I have a custom module that creates some parameters lazily. These parameters are initialized as None, but when forward(input) is called, these parameters are “created,” that is, changed to instances of the torch.nn.parameter.Parameter class. The reason I do this is because the shapes of those parameters depend on the shape of the input to the module, which I don’t know until I have used it once. (As a side note, for this reason, I also need to pass an example through the network once before creating the optimizer for the lazily created parameters to be registered in the optimizer.)

But how do I know which device to put the parameters on? I can pass a device parameter to the module’s __init__ method, but if the module, a, is a child module of another module, b, and the programmer that uses the module does b.to(other_device), then the to method of a will not be called so a will not know that all parameters should now be located on other_device rather than on device, and consequently the parameters will end up on the wrong device when created.

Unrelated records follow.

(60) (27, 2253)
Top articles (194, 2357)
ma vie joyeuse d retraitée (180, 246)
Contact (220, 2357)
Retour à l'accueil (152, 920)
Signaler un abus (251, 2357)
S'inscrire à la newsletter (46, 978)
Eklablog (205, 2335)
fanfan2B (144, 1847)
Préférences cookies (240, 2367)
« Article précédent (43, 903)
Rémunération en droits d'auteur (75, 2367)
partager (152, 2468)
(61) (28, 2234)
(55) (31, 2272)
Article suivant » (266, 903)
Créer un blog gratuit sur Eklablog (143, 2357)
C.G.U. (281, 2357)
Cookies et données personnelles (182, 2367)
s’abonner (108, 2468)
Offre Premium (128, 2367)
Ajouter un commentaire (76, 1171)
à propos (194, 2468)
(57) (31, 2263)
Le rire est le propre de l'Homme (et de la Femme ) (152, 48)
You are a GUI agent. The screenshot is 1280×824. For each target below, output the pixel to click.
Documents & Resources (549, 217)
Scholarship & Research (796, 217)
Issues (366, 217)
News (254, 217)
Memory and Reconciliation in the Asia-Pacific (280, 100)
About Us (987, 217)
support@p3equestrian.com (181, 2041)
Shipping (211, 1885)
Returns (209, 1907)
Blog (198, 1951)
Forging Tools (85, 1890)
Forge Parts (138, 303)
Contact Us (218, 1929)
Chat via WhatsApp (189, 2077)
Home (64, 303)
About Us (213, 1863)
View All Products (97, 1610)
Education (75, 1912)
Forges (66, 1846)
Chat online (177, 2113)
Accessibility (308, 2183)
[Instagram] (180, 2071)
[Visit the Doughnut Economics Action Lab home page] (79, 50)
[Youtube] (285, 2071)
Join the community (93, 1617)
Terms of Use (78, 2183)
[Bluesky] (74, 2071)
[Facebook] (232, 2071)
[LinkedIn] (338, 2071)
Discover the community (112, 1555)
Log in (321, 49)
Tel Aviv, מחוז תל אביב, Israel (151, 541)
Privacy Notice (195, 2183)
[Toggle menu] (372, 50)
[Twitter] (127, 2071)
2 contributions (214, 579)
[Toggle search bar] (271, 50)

Any ideas for how to solve this?

1 Like

Since you are already using an init forward pass to create the parameters and register them, you might also want to use the .device attribute of the input to move the parameters to the sme device. I don’t know how well this approach would work with a data parallel approach, but it might be fine for single GPU use cases.
Note that PyTorch also provides lazy modules via nn.Lazy* (e.g. nn.LazyLinear) so have you checked them as they might be a clean replacement for your custom approach.

1 Like

Using the same device as the input to the layer seems like a valid approach; I didn’t think of that! Thank you very much!